> [Data]
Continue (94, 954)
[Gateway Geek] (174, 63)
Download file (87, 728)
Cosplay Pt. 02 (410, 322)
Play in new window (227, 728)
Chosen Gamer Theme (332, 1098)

* * *

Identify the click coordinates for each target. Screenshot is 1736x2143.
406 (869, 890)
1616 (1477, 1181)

> [Exercise requirements] In the entries above, find the line with "Continue (94, 954)" and the line with "Chosen Gamer Theme (332, 1098)", then set down exactly those two and every line between them, nothing else.

> [Task output]
Continue (94, 954)
[Gateway Geek] (174, 63)
Download file (87, 728)
Cosplay Pt. 02 (410, 322)
Play in new window (227, 728)
Chosen Gamer Theme (332, 1098)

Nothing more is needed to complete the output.